(Click-target data)
····················
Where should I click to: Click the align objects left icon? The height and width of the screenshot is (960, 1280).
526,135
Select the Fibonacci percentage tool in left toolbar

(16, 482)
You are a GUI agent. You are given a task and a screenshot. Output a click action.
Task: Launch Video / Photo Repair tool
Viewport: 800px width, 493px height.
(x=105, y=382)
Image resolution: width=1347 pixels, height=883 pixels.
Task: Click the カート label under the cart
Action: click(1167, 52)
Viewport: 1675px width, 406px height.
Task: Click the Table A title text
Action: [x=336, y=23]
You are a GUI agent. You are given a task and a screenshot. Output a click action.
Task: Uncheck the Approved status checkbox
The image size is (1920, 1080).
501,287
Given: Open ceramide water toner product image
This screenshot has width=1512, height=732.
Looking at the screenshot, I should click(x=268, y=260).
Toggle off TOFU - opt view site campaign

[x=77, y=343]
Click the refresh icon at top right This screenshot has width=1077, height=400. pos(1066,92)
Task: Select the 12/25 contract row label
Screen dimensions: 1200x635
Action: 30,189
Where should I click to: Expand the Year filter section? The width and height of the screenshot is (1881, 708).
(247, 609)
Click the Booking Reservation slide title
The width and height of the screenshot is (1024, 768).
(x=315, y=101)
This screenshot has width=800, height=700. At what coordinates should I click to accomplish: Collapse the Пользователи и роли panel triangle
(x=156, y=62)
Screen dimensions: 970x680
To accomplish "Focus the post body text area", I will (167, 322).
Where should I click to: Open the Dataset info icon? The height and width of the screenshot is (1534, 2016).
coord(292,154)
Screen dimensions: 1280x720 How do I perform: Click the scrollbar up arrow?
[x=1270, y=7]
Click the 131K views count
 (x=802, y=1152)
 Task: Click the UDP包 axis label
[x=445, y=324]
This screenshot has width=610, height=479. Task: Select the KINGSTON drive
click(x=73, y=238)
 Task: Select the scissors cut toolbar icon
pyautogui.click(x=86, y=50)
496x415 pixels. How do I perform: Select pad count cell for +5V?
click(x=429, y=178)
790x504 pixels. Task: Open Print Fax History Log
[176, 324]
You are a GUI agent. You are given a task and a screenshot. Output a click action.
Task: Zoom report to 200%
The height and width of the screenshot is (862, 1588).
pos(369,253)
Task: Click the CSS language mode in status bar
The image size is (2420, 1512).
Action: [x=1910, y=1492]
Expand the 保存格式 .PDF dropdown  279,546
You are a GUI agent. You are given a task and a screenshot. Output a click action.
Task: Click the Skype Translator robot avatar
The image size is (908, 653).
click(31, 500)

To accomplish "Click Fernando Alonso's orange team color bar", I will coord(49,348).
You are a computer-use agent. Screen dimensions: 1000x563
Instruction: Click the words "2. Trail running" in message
····················
Format the data above as a JSON list of strings, one string per line, leaving out blank lines.

§ Task answer
[
  "Where should I click to: Click the align objects left icon? The height and width of the screenshot is (960, 1280).",
  "526,135",
  "Select the Fibonacci percentage tool in left toolbar",
  "(16, 482)",
  "You are a GUI agent. You are given a task and a screenshot. Output a click action.",
  "Task: Launch Video / Photo Repair tool",
  "Viewport: 800px width, 493px height.",
  "(x=105, y=382)",
  "Image resolution: width=1347 pixels, height=883 pixels.",
  "Task: Click the カート label under the cart",
  "Action: click(1167, 52)",
  "Viewport: 1675px width, 406px height.",
  "Task: Click the Table A title text",
  "Action: [x=336, y=23]",
  "You are a GUI agent. You are given a task and a screenshot. Output a click action.",
  "Task: Uncheck the Approved status checkbox",
  "The image size is (1920, 1080).",
  "501,287",
  "Given: Open ceramide water toner product image",
  "This screenshot has width=1512, height=732.",
  "Looking at the screenshot, I should click(x=268, y=260).",
  "Toggle off TOFU - opt view site campaign",
  "[x=77, y=343]",
  "Click the refresh icon at top right This screenshot has width=1077, height=400. pos(1066,92)",
  "Task: Select the 12/25 contract row label",
  "Screen dimensions: 1200x635",
  "Action: 30,189",
  "Where should I click to: Expand the Year filter section? The width and height of the screenshot is (1881, 708).",
  "(247, 609)",
  "Click the Booking Reservation slide title",
  "The width and height of the screenshot is (1024, 768).",
  "(x=315, y=101)",
  "This screenshot has width=800, height=700. At what coordinates should I click to accomplish: Collapse the Пользователи и роли panel triangle",
  "(x=156, y=62)",
  "Screen dimensions: 970x680",
  "To accomplish \"Focus the post body text area\", I will (167, 322).",
  "Where should I click to: Open the Dataset info icon? The height and width of the screenshot is (1534, 2016).",
  "coord(292,154)",
  "Screen dimensions: 1280x720 How do I perform: Click the scrollbar up arrow?",
  "[x=1270, y=7]",
  "Click the 131K views count",
  " (x=802, y=1152)",
  " Task: Click the UDP包 axis label",
  "[x=445, y=324]",
  "This screenshot has width=610, height=479. Task: Select the KINGSTON drive",
  "click(x=73, y=238)",
  " Task: Select the scissors cut toolbar icon",
  "pyautogui.click(x=86, y=50)",
  "496x415 pixels. How do I perform: Select pad count cell for +5V?",
  "click(x=429, y=178)",
  "790x504 pixels. Task: Open Print Fax History Log",
  "[176, 324]",
  "You are a GUI agent. You are given a task and a screenshot. Output a click action.",
  "Task: Zoom report to 200%",
  "The height and width of the screenshot is (862, 1588).",
  "pos(369,253)",
  "Task: Click the CSS language mode in status bar",
  "The image size is (2420, 1512).",
  "Action: [x=1910, y=1492]",
  "Expand the 保存格式 .PDF dropdown  279,546",
  "You are a GUI agent. You are given a task and a screenshot. Output a click action.",
  "Task: Click the Skype Translator robot avatar",
  "The image size is (908, 653).",
  "click(31, 500)",
  "To accomplish \"Click Fernando Alonso's orange team color bar\", I will coord(49,348).",
  "You are a computer-use agent. Screen dimensions: 1000x563",
  "Instruction: Click the words \"2. Trail running\" in message"
]